• How to complete this task:
Locate the line bearing "Click the Listing" in the material below, then reproduce it and each following line up to and including the line bearing "You are a computer-use agent. Viewport: 1920px".
*** Opening of Listed entries ***
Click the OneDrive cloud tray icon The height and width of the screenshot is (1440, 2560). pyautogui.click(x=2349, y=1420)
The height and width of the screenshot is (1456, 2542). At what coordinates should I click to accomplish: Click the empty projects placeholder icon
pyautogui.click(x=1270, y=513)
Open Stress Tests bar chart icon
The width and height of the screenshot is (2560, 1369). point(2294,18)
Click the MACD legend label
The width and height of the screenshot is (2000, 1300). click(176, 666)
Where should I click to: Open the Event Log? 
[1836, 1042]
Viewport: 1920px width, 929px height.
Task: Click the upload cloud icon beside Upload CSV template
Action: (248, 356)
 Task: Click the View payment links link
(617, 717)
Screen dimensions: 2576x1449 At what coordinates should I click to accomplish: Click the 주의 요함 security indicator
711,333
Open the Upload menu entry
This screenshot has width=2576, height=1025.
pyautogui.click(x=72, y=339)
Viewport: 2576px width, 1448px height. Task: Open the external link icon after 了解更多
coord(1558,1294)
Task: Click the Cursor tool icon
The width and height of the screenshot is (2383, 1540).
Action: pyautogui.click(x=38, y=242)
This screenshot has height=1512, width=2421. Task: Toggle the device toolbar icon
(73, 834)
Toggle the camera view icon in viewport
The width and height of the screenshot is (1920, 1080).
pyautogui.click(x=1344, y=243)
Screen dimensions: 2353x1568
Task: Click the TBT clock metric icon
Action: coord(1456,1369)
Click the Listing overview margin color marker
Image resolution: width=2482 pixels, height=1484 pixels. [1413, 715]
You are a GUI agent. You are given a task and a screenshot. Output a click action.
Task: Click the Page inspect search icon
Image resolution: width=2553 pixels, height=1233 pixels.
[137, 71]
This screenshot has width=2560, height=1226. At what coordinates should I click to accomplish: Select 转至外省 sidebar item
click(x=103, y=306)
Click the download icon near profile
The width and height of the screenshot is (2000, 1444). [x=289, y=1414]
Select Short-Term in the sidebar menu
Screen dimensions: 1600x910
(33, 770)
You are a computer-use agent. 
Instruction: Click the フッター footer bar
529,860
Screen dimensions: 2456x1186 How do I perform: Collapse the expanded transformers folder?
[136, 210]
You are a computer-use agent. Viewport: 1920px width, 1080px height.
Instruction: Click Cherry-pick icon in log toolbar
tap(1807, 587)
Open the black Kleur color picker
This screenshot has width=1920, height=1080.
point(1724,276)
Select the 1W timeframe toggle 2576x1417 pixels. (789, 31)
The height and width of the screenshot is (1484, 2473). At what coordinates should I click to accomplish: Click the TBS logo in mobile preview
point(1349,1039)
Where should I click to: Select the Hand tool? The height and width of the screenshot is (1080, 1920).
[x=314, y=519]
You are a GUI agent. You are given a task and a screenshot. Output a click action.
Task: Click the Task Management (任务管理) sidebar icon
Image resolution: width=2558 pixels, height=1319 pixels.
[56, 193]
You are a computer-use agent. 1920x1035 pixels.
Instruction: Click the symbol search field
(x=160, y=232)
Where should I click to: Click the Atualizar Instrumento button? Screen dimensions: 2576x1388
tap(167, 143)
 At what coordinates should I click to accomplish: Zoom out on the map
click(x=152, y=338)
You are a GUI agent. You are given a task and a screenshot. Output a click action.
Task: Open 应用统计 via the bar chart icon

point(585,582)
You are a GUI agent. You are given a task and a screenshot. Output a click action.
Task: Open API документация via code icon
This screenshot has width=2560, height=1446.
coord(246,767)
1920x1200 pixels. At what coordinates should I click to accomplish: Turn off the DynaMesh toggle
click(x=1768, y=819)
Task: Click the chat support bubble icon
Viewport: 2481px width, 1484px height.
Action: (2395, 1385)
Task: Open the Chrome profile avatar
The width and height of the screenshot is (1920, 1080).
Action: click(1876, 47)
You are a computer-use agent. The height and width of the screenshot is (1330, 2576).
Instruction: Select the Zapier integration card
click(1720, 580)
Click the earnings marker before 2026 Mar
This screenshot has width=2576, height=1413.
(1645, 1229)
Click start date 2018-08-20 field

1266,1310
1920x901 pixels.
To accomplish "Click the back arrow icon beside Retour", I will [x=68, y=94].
*** Close of Listed entries ***
• Response to this exercise:
Click the Listing overview margin color marker
Image resolution: width=2482 pixels, height=1484 pixels. [1413, 715]
You are a GUI agent. You are given a task and a screenshot. Output a click action.
Task: Click the Page inspect search icon
Image resolution: width=2553 pixels, height=1233 pixels.
[137, 71]
This screenshot has width=2560, height=1226. At what coordinates should I click to accomplish: Select 转至外省 sidebar item
click(x=103, y=306)
Click the download icon near profile
The width and height of the screenshot is (2000, 1444). [x=289, y=1414]
Select Short-Term in the sidebar menu
Screen dimensions: 1600x910
(33, 770)
You are a computer-use agent. 
Instruction: Click the フッター footer bar
529,860
Screen dimensions: 2456x1186 How do I perform: Collapse the expanded transformers folder?
[136, 210]
You are a computer-use agent. Viewport: 1920px width, 1080px height.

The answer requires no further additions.